所以HashMap底層陣列初始化和擴容，陣列長度都是2次冪

底層位運算(n - 1) & hash

HashMap底層多個方法用到了這個位運算

final Node<K,V> getNode(int hash, Object key)

final V putVal(int hash, K key, V value, boolean onlyIfAbsent,
                   boolean evict)
                   
final void treeifyBin(Node<K,V>[] tab, int hash)
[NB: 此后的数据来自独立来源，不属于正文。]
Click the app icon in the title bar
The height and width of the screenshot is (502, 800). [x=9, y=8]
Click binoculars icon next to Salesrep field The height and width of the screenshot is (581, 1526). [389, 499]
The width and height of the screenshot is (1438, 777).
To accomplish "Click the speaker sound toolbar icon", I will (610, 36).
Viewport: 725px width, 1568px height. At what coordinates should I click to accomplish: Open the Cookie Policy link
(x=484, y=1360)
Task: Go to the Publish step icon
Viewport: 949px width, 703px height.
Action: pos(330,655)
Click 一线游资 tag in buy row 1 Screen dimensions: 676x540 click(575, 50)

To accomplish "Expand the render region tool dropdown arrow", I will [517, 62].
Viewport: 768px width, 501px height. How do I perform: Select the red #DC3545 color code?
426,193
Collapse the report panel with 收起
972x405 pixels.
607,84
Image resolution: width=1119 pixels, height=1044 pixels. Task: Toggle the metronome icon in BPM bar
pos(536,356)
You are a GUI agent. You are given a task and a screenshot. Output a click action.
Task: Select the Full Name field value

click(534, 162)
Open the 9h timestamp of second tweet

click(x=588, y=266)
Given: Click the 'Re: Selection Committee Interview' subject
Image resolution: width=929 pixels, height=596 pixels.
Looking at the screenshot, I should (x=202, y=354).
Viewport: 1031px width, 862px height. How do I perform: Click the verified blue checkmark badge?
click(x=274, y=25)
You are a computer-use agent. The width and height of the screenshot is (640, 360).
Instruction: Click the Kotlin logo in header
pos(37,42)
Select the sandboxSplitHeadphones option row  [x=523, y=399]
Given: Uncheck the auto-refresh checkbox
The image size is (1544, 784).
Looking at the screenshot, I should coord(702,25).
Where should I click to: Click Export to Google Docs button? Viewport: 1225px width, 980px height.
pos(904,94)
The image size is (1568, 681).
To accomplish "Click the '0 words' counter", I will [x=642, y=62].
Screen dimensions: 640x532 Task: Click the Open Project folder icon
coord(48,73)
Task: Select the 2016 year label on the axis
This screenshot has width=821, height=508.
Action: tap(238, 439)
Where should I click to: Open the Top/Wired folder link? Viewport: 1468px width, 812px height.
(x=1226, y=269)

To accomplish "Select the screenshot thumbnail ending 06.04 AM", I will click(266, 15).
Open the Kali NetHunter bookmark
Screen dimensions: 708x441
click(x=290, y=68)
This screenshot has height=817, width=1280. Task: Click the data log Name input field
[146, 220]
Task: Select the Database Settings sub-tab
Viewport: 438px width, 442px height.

final Node<K,V> removeNode(int hash, Object key, Object value,
                               boolean matchValue, boolean movable)
                               
public V computeIfAbsent(K key,
                             Function<? super K, ? extends V> mappingFunction)
                             
public V compute(K key,
                     BiFunction<? super K, ? super V, ? extends V> remappingFunction)
                     
public V merge(K key, V value,
                   BiFunction<? super V, ? super V, ? extends V> remappingFunction)
                   
final void removeTreeNode(HashMap<K,V> map, Node<K,V>[] tab,
                                  boolean movable)
                                  
//類似
int n;
n = tab.length;
int index = (n - 1) & hash;
//或者
n = tab.length;
tab[i = (n - 1) & hash]

目的都是為了確定元素在陣列中的位置，分析(n - 1) & hash

前文可知陣列 
n = tab.length = 2^m
n-1 = 2^m -1 = 2^(m-1)+2^(m-2)+...+2^0
二進位制h換算
n-1= (省略0)11111111

n-1&hash
根據按位與運算的特性 即取二進位制hash值的低m位

例如n = 16 = 2^4
n-1 = 16-1 = 2^3+2^2+2^1+2^0 = 0000 1111
(n-1) & hash = 0000 1111 & hash 即取二進位制hash值的低4位

無論hash值是多少 
其結果範圍只能是  [0000 0000 , 0000 1111] = [0,15]
正好對應陣列的index

所以HashMap陣列長度是2次冪，將可以很方便的與Key的hash值運算出元素在陣列中的位置，非常巧妙。